Talking ‘Bout My Genre-ration

Happy Wednesday, feral and domesticated cryptids. On Monday night, Melva and I hashed out a rough outline for our third co-written (or to be co-written) contemporary romance, Queen of Hearts. I don’t think I would have added contemporary romance to my repetorie on my own, but with Melva, it makes sense. It also has a tie to historical romance, because I need that. Heather, the heroine, is named for Heather, the heroine of The Flame and the Flower, by Kathleen E. Woodiwiss, the first modern historical romance as we know it. The Heather in Queen of Hearts is an editor of historical romance, a genre she adores.

I am extremely thankful to Ms. Woodiwiss for writing the story of her heart and putting it out there in the world. I am extremely thankful to Nancy Coffey, the editor who wanted to take only one submission home with her over the weekend, and picked the biggest manuscript from the slush pile. Boom. Kicked the bedroom door (and other things) off the hinges, and things have never been the same.

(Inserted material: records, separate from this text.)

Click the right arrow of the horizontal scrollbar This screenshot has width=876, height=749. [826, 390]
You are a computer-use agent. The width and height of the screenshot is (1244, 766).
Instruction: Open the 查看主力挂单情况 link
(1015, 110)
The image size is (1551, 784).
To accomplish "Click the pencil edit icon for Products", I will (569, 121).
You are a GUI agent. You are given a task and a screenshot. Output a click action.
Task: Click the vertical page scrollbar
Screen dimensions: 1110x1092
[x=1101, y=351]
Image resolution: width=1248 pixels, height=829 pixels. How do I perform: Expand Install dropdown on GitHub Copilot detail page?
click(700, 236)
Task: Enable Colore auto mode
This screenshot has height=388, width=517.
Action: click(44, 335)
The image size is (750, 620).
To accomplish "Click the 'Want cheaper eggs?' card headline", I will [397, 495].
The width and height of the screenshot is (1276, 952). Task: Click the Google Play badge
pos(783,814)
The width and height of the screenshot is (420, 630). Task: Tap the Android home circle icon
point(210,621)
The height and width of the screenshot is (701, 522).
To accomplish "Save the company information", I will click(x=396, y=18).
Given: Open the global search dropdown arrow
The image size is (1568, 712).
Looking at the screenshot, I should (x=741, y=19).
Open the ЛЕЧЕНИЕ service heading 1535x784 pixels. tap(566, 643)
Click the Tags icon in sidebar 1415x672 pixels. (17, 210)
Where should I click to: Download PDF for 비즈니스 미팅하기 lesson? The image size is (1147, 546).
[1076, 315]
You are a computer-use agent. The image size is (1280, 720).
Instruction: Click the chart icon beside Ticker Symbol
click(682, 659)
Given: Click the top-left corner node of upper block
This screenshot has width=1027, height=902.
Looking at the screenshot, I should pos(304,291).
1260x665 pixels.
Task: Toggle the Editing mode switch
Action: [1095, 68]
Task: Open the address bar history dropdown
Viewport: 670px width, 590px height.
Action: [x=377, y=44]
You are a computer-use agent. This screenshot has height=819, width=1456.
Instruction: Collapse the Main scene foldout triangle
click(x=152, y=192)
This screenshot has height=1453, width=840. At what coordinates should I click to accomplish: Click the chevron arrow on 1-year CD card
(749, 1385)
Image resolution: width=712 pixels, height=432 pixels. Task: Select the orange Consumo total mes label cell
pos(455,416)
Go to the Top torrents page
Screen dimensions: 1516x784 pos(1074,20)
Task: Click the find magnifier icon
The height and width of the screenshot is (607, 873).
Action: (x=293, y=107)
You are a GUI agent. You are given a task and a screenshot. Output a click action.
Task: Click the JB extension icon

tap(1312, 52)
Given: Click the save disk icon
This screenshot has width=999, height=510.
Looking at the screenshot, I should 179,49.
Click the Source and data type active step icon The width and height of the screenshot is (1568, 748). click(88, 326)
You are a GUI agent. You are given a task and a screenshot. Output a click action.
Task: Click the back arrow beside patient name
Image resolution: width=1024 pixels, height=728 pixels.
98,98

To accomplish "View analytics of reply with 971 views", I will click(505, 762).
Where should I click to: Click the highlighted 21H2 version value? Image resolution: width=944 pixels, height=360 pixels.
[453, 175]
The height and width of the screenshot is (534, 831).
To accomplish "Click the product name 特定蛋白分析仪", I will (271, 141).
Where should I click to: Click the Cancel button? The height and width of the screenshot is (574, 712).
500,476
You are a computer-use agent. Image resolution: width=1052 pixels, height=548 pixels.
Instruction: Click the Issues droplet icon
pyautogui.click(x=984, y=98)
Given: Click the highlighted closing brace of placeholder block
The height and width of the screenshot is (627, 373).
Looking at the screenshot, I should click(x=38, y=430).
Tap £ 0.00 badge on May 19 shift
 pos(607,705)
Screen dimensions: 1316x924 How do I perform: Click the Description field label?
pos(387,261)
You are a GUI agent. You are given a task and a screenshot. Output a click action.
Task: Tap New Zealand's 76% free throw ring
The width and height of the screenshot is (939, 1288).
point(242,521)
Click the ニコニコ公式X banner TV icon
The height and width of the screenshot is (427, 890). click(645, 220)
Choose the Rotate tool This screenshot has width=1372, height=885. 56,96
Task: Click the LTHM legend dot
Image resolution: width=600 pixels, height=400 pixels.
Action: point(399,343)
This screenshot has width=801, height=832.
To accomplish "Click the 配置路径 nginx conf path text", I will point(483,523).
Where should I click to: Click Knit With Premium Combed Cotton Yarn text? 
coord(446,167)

How many of the original Avon Ladies (having nothing to do with cosmetics, and everything to do with historical romance. One of them wasn’t even a lady. His name was Tom.)

Now that Drama King has been put on the schoolbus, as it were, and Queen of Hearts is a darling baby who sleeps through the night and wakes to the playtime that is discovery drafting, it’s time to turn attention back to my troubled teens, aka historical romances that have been on hold for far too long.

Photo by Pixabay on Pexels.com

A Heart Most Errant is soooo close to being done with the first round of edits. I started John and Aline’s story a long time ago. Not long enough that it was a contemporary when I sat down to write it, but I lived in a different state then, in a time that feels like another life. I won’t say that it doesn’t feel odd to be getting back in touch with characters that, if they were people born when I first put them to page, would be old enough to…well, let’s say cross the street by themselves. Among other things.

Image by Sandra Schwab

They are not that much older than Bern and Ruby (image by the fabulous Sandra Schwab) the hero and heroine of my Georgian romance, Her Last First Kiss, which I have missed like a deep sea diver misses air. Been a while on that one, too, but I am beyond eager to get back to it, and probably use as my focus for Camp NaNo this year. It’s one of those things where I got the whole thing outlined, then the writing-writing got to a certain point and then…stopped. I chalk it up to life being in-bloody-sane for the last few years. We’re back, now, though, and that’s what matters.

Photo by Element5 Digital on Pexels.com

Whiiiiich brings me to the whole genre thing. I’ve been watching a lot of You Tube videos about historical romance. Like, a lot. I love watching these mostly young women getting excited about my favorite genre, and doubly excited to see them discovering classic historical writers like Julie Garwood, Judith McNaught, and Johanna Lindsey. Not yet a lot of non-J-named writers, but that will come, I am sure.

It’s this development that makes me think that maybe historical romacne does have a divide that I don’t yet know how to name. Many of these videos mention prefering historical romance that is light and funny and rom-com-y, historical accuracy either not a priority or even a detriment. Can’t say I can get my head around that but if those are the books that get a reader’s motor running, read on.

The historical romances that have a permanent home in my heart are of a different ilk. Darker rather than lighter, historical versimilitude a must, big thick bug squasher books that have heft and weight. Plots where the history is a major player, as in plucking this couple from medieval France and dumping them in modern times, the old west of the US, or ancient Rome, would not work at all, because they are people of their time.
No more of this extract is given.